Data supplied »

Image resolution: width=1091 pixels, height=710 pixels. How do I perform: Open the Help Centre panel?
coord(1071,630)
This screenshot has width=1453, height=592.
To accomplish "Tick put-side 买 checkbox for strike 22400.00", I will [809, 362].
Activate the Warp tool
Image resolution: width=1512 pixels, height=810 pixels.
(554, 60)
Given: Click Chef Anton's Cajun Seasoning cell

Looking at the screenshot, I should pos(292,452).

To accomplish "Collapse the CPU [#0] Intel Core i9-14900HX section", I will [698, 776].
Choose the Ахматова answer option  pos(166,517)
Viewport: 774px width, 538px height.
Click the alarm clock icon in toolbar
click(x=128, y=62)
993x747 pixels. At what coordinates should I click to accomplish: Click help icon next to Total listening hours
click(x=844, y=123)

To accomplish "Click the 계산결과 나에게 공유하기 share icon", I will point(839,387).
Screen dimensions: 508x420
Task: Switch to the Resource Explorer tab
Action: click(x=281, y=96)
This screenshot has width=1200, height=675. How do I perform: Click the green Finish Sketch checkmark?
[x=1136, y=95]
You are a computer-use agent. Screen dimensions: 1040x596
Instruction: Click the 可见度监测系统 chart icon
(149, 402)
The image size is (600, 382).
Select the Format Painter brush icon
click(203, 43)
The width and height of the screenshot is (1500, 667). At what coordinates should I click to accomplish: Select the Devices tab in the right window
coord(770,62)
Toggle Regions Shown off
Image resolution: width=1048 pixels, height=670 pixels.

Problem to solve » An exact retyping of the lines from the one with "Activate the Warp tool" to the end of the material above, with both ends included and nothing added, is the required answer.

Response »
Activate the Warp tool
Image resolution: width=1512 pixels, height=810 pixels.
(554, 60)
Given: Click Chef Anton's Cajun Seasoning cell

Looking at the screenshot, I should pos(292,452).

To accomplish "Collapse the CPU [#0] Intel Core i9-14900HX section", I will [698, 776].
Choose the Ахматова answer option  pos(166,517)
Viewport: 774px width, 538px height.
Click the alarm clock icon in toolbar
click(x=128, y=62)
993x747 pixels. At what coordinates should I click to accomplish: Click help icon next to Total listening hours
click(x=844, y=123)

To accomplish "Click the 계산결과 나에게 공유하기 share icon", I will point(839,387).
Screen dimensions: 508x420
Task: Switch to the Resource Explorer tab
Action: click(x=281, y=96)
This screenshot has width=1200, height=675. How do I perform: Click the green Finish Sketch checkmark?
[x=1136, y=95]
You are a computer-use agent. Screen dimensions: 1040x596
Instruction: Click the 可见度监测系统 chart icon
(149, 402)
The image size is (600, 382).
Select the Format Painter brush icon
click(203, 43)
The width and height of the screenshot is (1500, 667). At what coordinates should I click to accomplish: Select the Devices tab in the right window
coord(770,62)
Toggle Regions Shown off
Image resolution: width=1048 pixels, height=670 pixels.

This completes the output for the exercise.